What lines of the material below hold the string "button"? Copy them out.
<<<<
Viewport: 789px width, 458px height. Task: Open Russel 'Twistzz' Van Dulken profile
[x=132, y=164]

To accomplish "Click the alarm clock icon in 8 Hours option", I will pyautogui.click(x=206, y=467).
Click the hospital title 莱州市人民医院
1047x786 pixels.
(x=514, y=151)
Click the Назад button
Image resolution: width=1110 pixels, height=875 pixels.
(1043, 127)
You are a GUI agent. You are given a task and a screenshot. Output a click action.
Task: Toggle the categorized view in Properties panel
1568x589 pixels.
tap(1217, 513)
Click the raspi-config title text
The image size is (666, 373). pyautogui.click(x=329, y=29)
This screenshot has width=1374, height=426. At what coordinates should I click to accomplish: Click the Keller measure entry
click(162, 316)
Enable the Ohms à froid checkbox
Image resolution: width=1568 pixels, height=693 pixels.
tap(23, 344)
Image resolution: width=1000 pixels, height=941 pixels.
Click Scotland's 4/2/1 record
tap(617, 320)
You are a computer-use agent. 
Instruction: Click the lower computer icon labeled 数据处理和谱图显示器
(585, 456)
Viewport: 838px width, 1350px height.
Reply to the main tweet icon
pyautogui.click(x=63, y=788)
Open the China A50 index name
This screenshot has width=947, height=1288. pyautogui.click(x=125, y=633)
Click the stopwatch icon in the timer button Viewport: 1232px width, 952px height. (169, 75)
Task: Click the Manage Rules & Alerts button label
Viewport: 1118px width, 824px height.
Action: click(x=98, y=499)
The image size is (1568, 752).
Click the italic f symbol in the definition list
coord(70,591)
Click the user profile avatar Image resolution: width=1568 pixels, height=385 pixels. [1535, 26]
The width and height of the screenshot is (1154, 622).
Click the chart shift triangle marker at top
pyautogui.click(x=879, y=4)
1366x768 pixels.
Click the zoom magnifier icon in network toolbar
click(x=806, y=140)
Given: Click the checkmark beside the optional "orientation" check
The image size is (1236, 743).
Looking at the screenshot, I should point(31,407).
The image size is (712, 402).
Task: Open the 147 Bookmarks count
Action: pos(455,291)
>>>>
__Solution to the problem__:
Click the Назад button
Click the stopwatch icon in the timer button Viewport: 1232px width, 952px height. (169, 75)
Task: Click the Manage Rules & Alerts button label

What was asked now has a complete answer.